The theory behind the brushing method is that brushing the skin of an individual results in a nonspecific stimulation of the underlying muscles. Once stimulated, the muscles are latent, remaining unresponsive for approximately 30 seconds. After approximately 30 seconds, the muscles co-contract and contraction occurs. The muscles reach their maximum reflexive response varying in time from 30 seconds to approximately 40 minutes after stimulation. The maximum reflexive response time varies based upon the amount of time the muscle desired is to be stimulated, the disorder compromises muscle tone, and muscle control.
Once a patient has gained control of his or her muscles, the brushing technique is discontinued as continued sensory stimulation therapy becomes ineffective for further improvement.
Brushing techniques, however, often do not always provide the reflexive response that is necessary in some cases to promote muscle tone and help a patient gain muscle control. In these instances, a technique using temperature change to provide the necessary sensory stimulation may be used.
Thermal Facilitation (Icing)
Another technique that can be used to stimulate a reflex response of the muscles is thermal facilitation, commonly referred to as “icing.” Similar to stimulating the skin with a brush, thermal facilitation or icing involves holding ice on the skin or brushing ice across the skin surface over the area lacking muscle control and/or muscle tone.
Ice, a noxious sensory stimulus, causes a protective reflexive response of an individual's muscles when applied over the sympathetic chain of the nervous system. It can be pressed against the skin for three to five seconds to stimulate postural and muscle tone responses in patients. Ice may also be brushed across the skin surface to elicit reflexive responses of underlying muscles. The skin areas that are targeted are the same as are targeted in the skin brushing techniques, except that the distribution of the posterior primary rami along the back are avoided due to undesired sympathetic nervous system response.
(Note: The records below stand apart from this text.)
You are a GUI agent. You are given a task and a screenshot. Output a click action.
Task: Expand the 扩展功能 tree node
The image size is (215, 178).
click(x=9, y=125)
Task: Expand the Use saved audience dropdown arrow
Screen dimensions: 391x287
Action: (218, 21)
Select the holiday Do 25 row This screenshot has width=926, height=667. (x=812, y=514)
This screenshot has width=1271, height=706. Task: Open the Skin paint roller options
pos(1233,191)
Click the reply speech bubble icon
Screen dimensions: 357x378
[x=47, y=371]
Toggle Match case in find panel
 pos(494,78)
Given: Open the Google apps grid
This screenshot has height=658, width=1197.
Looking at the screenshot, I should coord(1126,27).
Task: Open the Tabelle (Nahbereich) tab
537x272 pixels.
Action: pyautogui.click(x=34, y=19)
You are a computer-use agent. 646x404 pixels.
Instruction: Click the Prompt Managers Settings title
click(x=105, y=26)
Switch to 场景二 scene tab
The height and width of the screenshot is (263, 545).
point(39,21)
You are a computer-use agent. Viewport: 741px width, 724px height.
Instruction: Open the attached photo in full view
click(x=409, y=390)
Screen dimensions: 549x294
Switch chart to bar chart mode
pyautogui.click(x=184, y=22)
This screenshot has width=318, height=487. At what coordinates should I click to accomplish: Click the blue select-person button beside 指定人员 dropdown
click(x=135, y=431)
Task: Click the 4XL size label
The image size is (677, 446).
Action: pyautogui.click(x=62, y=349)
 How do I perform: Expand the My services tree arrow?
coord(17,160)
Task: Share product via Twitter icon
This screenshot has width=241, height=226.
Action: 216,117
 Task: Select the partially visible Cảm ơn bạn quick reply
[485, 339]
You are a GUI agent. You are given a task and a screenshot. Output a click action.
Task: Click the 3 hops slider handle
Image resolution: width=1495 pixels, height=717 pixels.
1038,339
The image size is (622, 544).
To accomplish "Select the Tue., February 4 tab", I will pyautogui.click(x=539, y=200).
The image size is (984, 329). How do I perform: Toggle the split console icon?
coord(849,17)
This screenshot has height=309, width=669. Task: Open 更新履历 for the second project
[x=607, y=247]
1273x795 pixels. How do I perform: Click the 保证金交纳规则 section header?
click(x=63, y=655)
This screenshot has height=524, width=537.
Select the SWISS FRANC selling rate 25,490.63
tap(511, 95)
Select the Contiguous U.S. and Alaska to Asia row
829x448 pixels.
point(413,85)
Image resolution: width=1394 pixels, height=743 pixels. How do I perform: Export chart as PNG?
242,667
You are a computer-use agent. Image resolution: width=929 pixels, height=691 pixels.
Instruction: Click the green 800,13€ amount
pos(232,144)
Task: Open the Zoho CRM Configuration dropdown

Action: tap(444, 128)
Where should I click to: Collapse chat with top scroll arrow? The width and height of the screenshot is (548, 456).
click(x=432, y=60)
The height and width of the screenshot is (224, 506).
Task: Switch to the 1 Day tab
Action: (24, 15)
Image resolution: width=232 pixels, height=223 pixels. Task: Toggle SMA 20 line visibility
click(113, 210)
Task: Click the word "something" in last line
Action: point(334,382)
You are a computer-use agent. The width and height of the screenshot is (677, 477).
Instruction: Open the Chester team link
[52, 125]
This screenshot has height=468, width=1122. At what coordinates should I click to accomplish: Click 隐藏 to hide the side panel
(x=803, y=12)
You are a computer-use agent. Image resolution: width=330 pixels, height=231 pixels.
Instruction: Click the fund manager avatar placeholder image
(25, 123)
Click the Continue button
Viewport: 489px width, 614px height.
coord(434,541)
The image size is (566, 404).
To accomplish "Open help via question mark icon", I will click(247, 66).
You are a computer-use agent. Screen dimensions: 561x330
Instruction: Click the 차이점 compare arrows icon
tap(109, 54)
Icing of the extremities has been performed by rubbing the ice across the palms, soles, and dorsal webs of the hands or feet. This creates a reflex response of the extremity muscles. When the muscles contract, physical resistance to the movement by a medical professional is often applied to reinforce the response and help the patient develop voluntary control over the muscles as well as expedite the development of muscle tone.